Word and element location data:
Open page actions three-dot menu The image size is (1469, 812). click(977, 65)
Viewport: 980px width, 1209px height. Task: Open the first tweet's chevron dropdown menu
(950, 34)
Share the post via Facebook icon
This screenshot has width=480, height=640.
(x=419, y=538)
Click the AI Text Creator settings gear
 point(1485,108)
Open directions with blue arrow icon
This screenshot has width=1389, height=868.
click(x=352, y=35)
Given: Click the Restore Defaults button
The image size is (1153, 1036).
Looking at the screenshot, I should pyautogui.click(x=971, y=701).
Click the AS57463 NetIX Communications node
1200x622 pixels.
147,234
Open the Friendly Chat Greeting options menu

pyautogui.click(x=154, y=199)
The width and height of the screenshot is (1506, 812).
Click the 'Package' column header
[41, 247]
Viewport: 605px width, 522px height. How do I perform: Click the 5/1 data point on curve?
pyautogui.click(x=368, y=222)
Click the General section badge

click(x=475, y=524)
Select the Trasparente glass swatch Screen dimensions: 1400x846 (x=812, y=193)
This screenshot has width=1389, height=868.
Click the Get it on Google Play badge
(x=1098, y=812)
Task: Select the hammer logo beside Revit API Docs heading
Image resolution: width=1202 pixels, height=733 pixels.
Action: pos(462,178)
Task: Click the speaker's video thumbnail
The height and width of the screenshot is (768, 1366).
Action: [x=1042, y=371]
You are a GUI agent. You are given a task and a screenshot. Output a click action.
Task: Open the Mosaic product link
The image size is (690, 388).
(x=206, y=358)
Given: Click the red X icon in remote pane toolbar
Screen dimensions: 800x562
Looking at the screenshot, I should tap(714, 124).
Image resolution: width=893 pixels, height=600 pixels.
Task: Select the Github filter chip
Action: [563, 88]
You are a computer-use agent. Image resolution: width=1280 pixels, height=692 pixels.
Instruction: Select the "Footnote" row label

# Requirement
Arrange all of the material above as a Markdown table with the columns "Row" and "Line". Number each line in the Row column, and leave out blank lines.

# Exercise result
| Row | Line |
|---|---|
| 1 | Open page actions three-dot menu The image size is (1469, 812). click(977, 65) |
| 2 | Viewport: 980px width, 1209px height. Task: Open the first tweet's chevron dropdown menu |
| 3 | (950, 34) |
| 4 | Share the post via Facebook icon |
| 5 | This screenshot has width=480, height=640. |
| 6 | (x=419, y=538) |
| 7 | Click the AI Text Creator settings gear |
| 8 |  point(1485,108) |
| 9 | Open directions with blue arrow icon |
| 10 | This screenshot has width=1389, height=868. |
| 11 | click(x=352, y=35) |
| 12 | Given: Click the Restore Defaults button |
| 13 | The image size is (1153, 1036). |
| 14 | Looking at the screenshot, I should pyautogui.click(x=971, y=701). |
| 15 | Click the AS57463 NetIX Communications node |
| 16 | 1200x622 pixels. |
| 17 | 147,234 |
| 18 | Open the Friendly Chat Greeting options menu |
| 19 | pyautogui.click(x=154, y=199) |
| 20 | The width and height of the screenshot is (1506, 812). |
| 21 | Click the 'Package' column header |
| 22 | [41, 247] |
| 23 | Viewport: 605px width, 522px height. How do I perform: Click the 5/1 data point on curve? |
| 24 | pyautogui.click(x=368, y=222) |
| 25 | Click the General section badge |
| 26 | click(x=475, y=524) |
| 27 | Select the Trasparente glass swatch Screen dimensions: 1400x846 (x=812, y=193) |
| 28 | This screenshot has width=1389, height=868. |
| 29 | Click the Get it on Google Play badge |
| 30 | (x=1098, y=812) |
| 31 | Task: Select the hammer logo beside Revit API Docs heading |
| 32 | Image resolution: width=1202 pixels, height=733 pixels. |
| 33 | Action: pos(462,178) |
| 34 | Task: Click the speaker's video thumbnail |
| 35 | The height and width of the screenshot is (768, 1366). |
| 36 | Action: [x=1042, y=371] |
| 37 | You are a GUI agent. You are given a task and a screenshot. Output a click action. |
| 38 | Task: Open the Mosaic product link |
| 39 | The image size is (690, 388). |
| 40 | (x=206, y=358) |
| 41 | Given: Click the red X icon in remote pane toolbar |
| 42 | Screen dimensions: 800x562 |
| 43 | Looking at the screenshot, I should tap(714, 124). |
| 44 | Image resolution: width=893 pixels, height=600 pixels. |
| 45 | Task: Select the Github filter chip |
| 46 | Action: [563, 88] |
| 47 | You are a computer-use agent. Image resolution: width=1280 pixels, height=692 pixels. |
| 48 | Instruction: Select the "Footnote" row label |